━━ Extracted information
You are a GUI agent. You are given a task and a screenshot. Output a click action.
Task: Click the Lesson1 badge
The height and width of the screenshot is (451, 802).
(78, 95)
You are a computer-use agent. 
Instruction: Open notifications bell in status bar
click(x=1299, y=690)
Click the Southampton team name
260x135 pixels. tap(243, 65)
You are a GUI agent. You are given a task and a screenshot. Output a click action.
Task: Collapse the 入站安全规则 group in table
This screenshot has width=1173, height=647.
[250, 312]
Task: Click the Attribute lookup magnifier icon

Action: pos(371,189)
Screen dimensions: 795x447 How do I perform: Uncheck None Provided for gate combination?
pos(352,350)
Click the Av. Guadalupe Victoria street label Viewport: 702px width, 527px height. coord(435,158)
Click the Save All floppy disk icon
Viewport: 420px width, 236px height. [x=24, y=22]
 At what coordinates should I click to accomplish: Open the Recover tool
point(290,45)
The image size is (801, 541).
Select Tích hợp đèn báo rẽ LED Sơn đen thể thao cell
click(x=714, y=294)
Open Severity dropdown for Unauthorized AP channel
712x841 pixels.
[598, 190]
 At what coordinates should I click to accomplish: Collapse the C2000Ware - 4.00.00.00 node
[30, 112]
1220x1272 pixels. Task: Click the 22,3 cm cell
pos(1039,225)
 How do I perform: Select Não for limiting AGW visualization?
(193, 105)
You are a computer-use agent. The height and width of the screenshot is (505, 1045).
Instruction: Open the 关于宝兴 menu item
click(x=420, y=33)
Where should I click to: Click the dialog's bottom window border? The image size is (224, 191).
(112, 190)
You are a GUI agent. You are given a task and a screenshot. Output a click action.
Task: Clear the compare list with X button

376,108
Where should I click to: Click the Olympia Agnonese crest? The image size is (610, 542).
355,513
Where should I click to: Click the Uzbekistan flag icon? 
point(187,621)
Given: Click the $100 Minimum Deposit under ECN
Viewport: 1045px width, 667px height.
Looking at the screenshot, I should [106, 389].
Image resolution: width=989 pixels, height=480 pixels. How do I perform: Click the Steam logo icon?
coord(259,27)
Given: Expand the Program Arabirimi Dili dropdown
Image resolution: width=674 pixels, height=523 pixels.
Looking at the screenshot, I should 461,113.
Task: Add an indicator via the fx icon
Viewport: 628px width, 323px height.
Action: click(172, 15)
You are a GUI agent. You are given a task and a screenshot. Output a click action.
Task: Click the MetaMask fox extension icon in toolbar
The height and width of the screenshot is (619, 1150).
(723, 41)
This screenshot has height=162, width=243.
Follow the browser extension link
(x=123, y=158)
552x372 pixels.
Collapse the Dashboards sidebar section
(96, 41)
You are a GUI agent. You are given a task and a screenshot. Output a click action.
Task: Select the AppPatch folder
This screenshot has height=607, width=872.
━━━━
* Work instruction: All of the entries need to be given again, word for word.

* Answer for the task:
You are a GUI agent. You are given a task and a screenshot. Output a click action.
Task: Click the Lesson1 badge
The height and width of the screenshot is (451, 802).
(78, 95)
You are a computer-use agent. 
Instruction: Open notifications bell in status bar
click(x=1299, y=690)
Click the Southampton team name
260x135 pixels. tap(243, 65)
You are a GUI agent. You are given a task and a screenshot. Output a click action.
Task: Collapse the 入站安全规则 group in table
This screenshot has width=1173, height=647.
[250, 312]
Task: Click the Attribute lookup magnifier icon

Action: pos(371,189)
Screen dimensions: 795x447 How do I perform: Uncheck None Provided for gate combination?
pos(352,350)
Click the Av. Guadalupe Victoria street label Viewport: 702px width, 527px height. coord(435,158)
Click the Save All floppy disk icon
Viewport: 420px width, 236px height. [x=24, y=22]
 At what coordinates should I click to accomplish: Open the Recover tool
point(290,45)
The image size is (801, 541).
Select Tích hợp đèn báo rẽ LED Sơn đen thể thao cell
click(x=714, y=294)
Open Severity dropdown for Unauthorized AP channel
712x841 pixels.
[598, 190]
 At what coordinates should I click to accomplish: Collapse the C2000Ware - 4.00.00.00 node
[30, 112]
1220x1272 pixels. Task: Click the 22,3 cm cell
pos(1039,225)
 How do I perform: Select Não for limiting AGW visualization?
(193, 105)
You are a computer-use agent. The height and width of the screenshot is (505, 1045).
Instruction: Open the 关于宝兴 menu item
click(x=420, y=33)
Where should I click to: Click the dialog's bottom window border? The image size is (224, 191).
(112, 190)
You are a GUI agent. You are given a task and a screenshot. Output a click action.
Task: Clear the compare list with X button

376,108
Where should I click to: Click the Olympia Agnonese crest? The image size is (610, 542).
355,513
Where should I click to: Click the Uzbekistan flag icon? 
point(187,621)
Given: Click the $100 Minimum Deposit under ECN
Viewport: 1045px width, 667px height.
Looking at the screenshot, I should [106, 389].
Image resolution: width=989 pixels, height=480 pixels. How do I perform: Click the Steam logo icon?
coord(259,27)
Given: Expand the Program Arabirimi Dili dropdown
Image resolution: width=674 pixels, height=523 pixels.
Looking at the screenshot, I should 461,113.
Task: Add an indicator via the fx icon
Viewport: 628px width, 323px height.
Action: click(172, 15)
You are a GUI agent. You are given a task and a screenshot. Output a click action.
Task: Click the MetaMask fox extension icon in toolbar
The height and width of the screenshot is (619, 1150).
(723, 41)
This screenshot has height=162, width=243.
Follow the browser extension link
(x=123, y=158)
552x372 pixels.
Collapse the Dashboards sidebar section
(96, 41)
You are a GUI agent. You are given a task and a screenshot. Output a click action.
Task: Select the AppPatch folder
This screenshot has height=607, width=872.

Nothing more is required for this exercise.